DIRECTIONS FOR THIS TASK
Write the next part of the forum discussion about improving search results with HyDE and embedding prompts, picking up after its final sentence.

READING TEXT
|---|

In fairness, it's probably impossible to unambiguously determine what the intended/desired interpretation is (though intuitively it seems like k-means should be lower likelihood)!

  • I've tried Hyde and seems to work better. had to do it client side tho. asked chatgpt: "write one sentence explanation about this topic: solutions for postgres clustering" which returned "Solutions for PostgreSQL clustering involve implementing methods such as streaming replication or third-party tools like Patroni to manage and distribute database workloads across multiple servers for enhanced performance and fault tolerance." then I searched that:

    https://hackersearch.net/search?q=Solutions+for+PostgreSQL+c...

    and results are much better:

    1. An overview of distributed Postgres architectures 2. A Technical Dive into PostgreSQL's replication mechanisms 3. Ways to capture changes in Postgres

    hyde paper is here https://arxiv.org/abs/2212.10496

    it's possible that openai embedding are simmetrical, if that the case you need to hallucinate some content and use that as base for the embedding distance calculation. or you can move to asymmetric embedding, or you can try prompting their embedding

    edit: prompting embedding seems to work, tried searching for “write an article about: solutions for postgres clustering” and results are much better https://hackersearch.net/search?q=write+an+article+about%3A+...

|---|

MATERIAL SHOWN
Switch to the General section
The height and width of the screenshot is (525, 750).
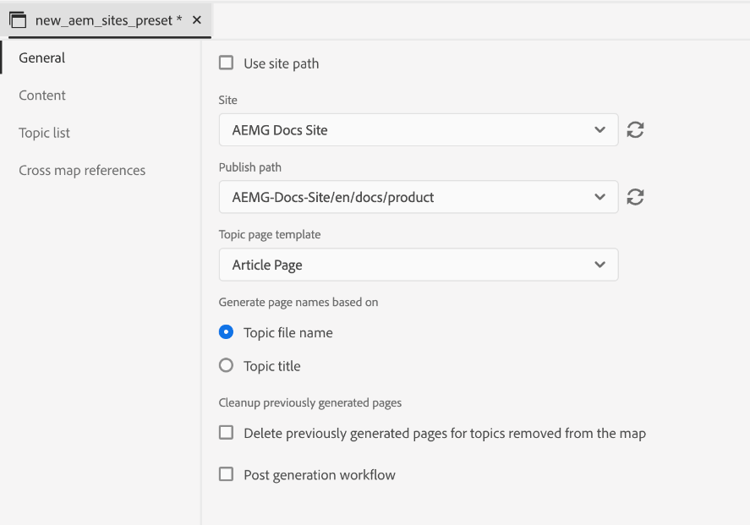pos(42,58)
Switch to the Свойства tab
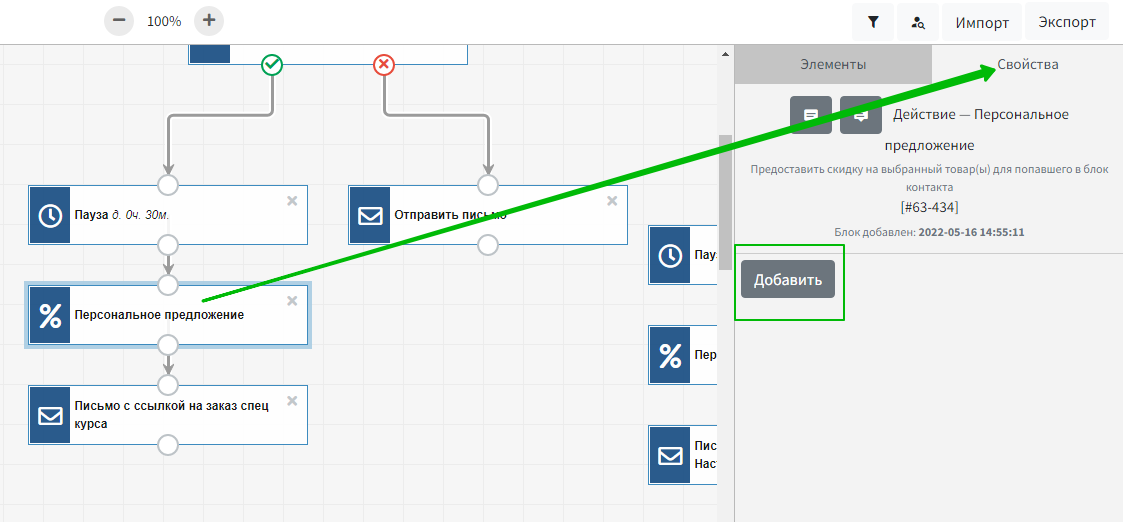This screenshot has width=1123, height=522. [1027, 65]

|---|

TASK RESPONSE
    you can try prepending "write an article about: " to all user searches :D

    • Sweet! Thanks for sharing. A prior implementation had HyDE running on user searches, but I found the results to be hit-or-miss depending on the query type.

      I definitely want to re-explore that though; I think it should be possible to do so a lot more rigorously now that I have a better sense for what people want to search for.